→ **PROMPT**
Copy each line containing "Наций" from the listing below.

### DATA TO PROCESS ###

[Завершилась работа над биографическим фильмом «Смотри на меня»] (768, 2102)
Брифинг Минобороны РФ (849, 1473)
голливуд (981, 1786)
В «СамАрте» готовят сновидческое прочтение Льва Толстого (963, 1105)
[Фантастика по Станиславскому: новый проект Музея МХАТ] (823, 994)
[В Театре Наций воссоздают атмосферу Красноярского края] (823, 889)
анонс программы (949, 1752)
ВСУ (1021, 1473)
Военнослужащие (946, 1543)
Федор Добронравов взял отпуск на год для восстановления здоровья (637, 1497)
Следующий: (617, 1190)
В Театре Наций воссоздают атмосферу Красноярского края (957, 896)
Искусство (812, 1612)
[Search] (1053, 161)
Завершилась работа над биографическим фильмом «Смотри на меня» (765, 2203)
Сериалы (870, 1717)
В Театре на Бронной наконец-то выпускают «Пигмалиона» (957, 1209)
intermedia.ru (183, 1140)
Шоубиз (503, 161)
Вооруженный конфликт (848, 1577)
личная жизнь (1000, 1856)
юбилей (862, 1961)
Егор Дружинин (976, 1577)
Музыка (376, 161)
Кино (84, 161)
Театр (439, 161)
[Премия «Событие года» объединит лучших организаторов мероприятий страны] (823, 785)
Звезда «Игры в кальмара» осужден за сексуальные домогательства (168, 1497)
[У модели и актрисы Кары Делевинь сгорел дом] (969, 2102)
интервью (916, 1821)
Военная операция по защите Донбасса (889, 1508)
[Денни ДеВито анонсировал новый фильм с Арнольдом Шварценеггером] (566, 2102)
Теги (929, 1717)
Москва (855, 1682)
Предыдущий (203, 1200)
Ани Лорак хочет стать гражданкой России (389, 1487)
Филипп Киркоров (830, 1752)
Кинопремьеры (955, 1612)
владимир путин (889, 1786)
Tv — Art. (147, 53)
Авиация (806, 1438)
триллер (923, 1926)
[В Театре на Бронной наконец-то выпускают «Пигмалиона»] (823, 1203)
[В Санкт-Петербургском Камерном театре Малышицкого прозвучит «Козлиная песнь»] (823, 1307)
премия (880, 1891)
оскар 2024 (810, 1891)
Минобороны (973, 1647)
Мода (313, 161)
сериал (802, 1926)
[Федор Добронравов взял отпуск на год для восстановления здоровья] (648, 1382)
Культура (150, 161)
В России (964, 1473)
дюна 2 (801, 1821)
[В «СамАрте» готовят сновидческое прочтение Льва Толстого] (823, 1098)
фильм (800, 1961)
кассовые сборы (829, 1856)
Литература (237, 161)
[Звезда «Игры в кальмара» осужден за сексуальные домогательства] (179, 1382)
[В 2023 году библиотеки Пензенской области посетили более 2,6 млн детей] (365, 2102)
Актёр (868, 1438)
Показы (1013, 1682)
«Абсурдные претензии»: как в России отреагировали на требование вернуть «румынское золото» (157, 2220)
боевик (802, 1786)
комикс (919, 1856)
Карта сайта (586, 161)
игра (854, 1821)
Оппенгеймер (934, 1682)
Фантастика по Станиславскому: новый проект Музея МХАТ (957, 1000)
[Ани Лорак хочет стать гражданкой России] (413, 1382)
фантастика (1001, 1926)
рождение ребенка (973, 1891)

###
### DATA TO PROCESS ###

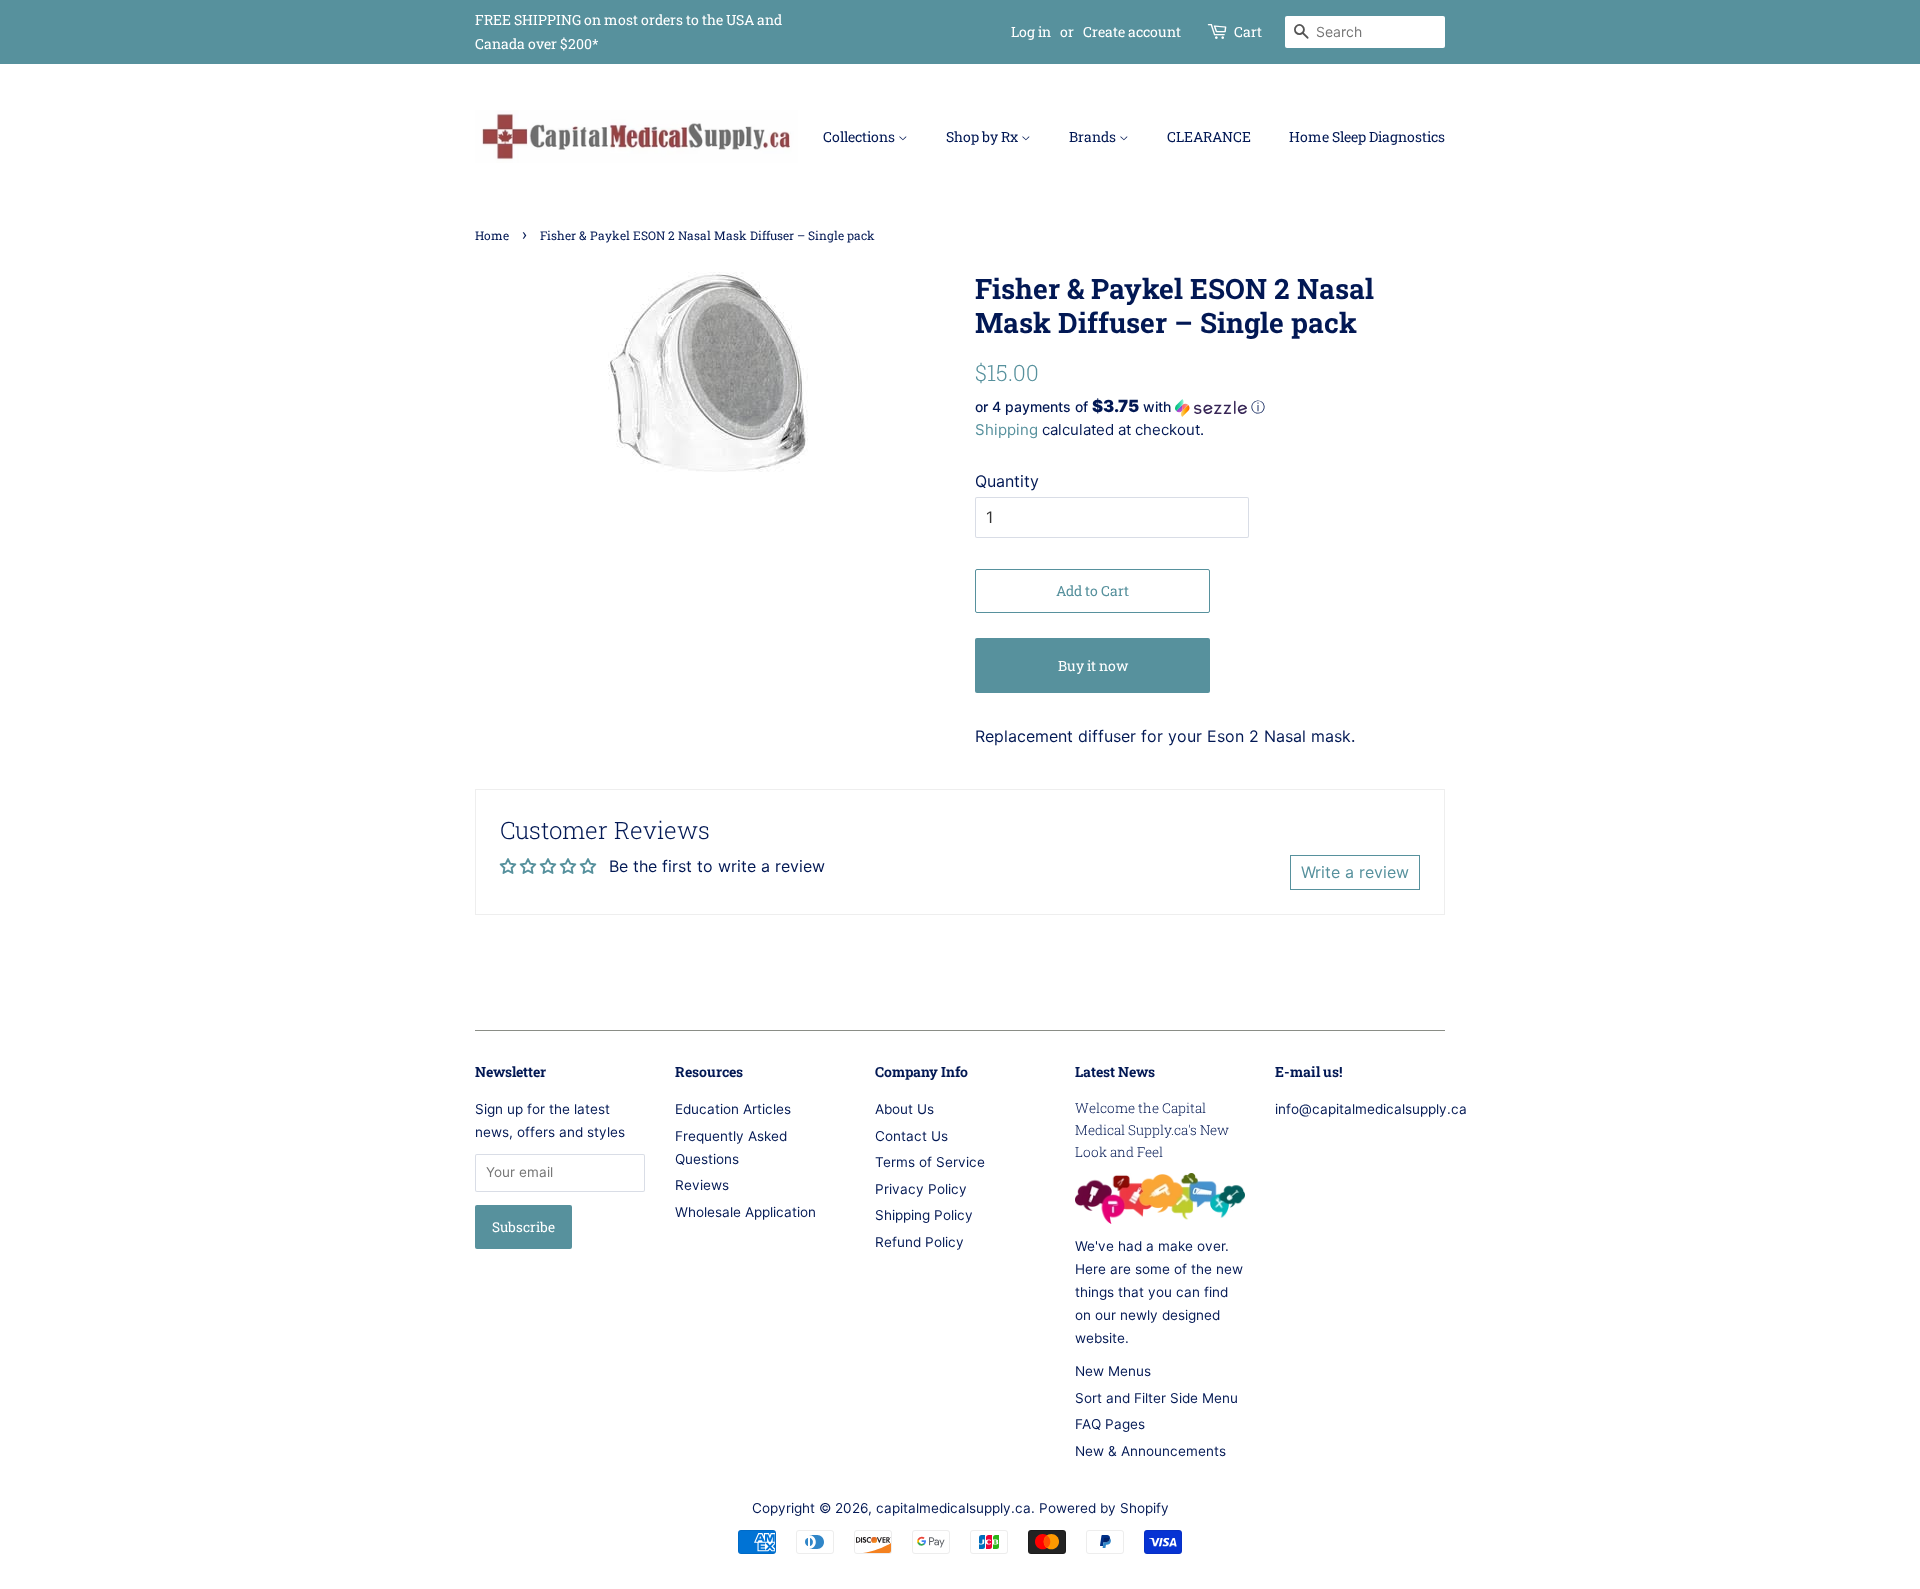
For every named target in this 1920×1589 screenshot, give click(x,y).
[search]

###
### DATA TO PROCESS ###

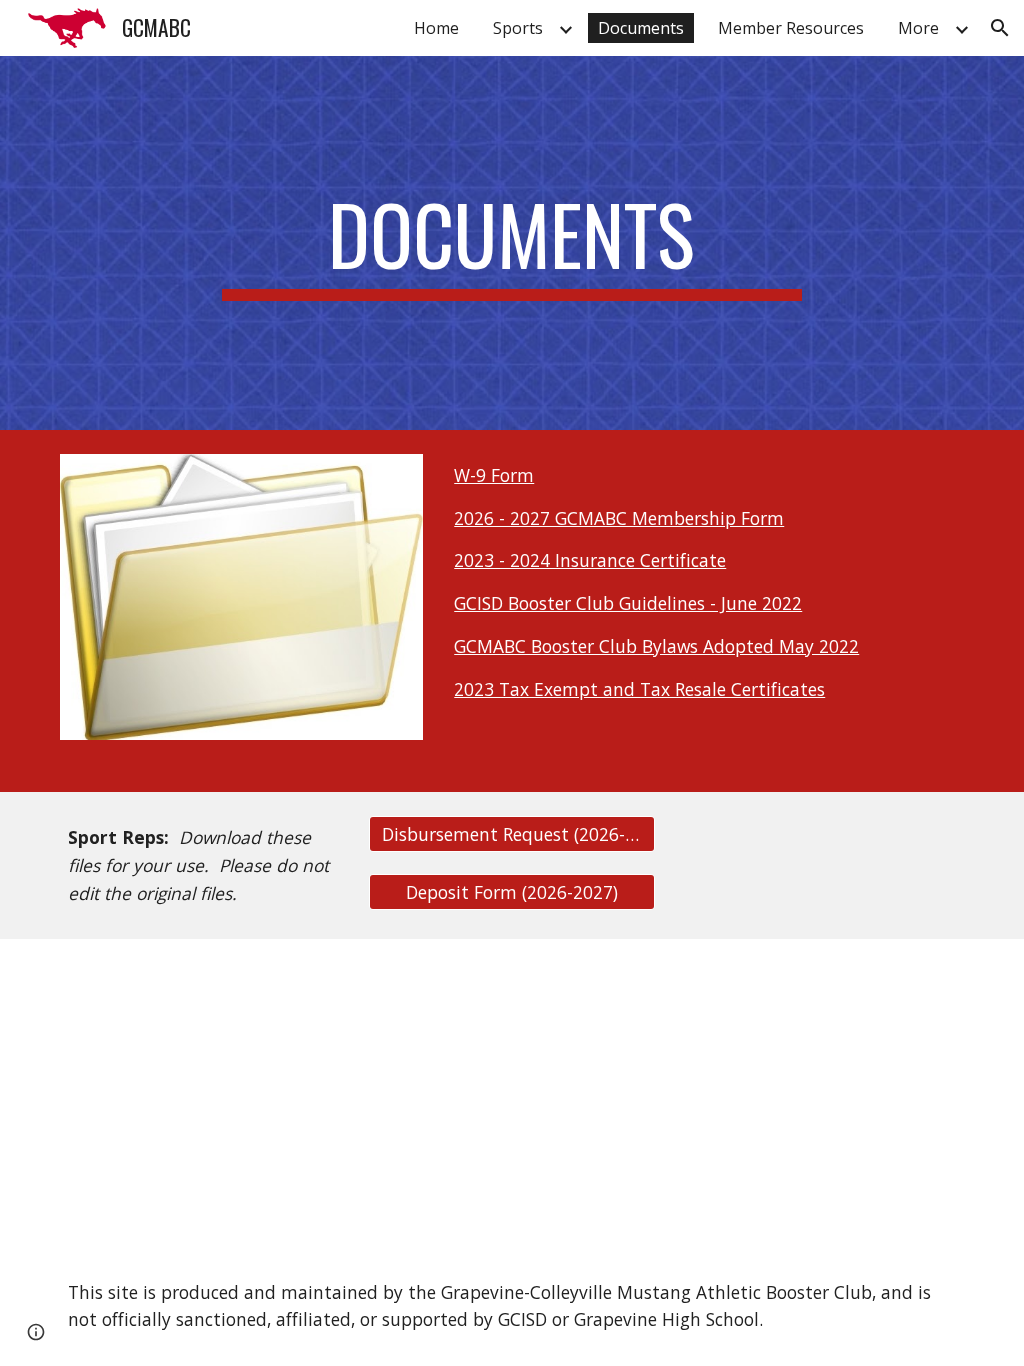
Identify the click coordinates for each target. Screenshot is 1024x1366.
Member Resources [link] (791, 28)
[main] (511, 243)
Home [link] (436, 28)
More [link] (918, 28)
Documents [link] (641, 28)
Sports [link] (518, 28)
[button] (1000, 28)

###

→ **RESULT OF THIS TASK**
[В Театре Наций воссоздают атмосферу Красноярского края] (823, 889)
В Театре Наций воссоздают атмосферу Красноярского края (957, 896)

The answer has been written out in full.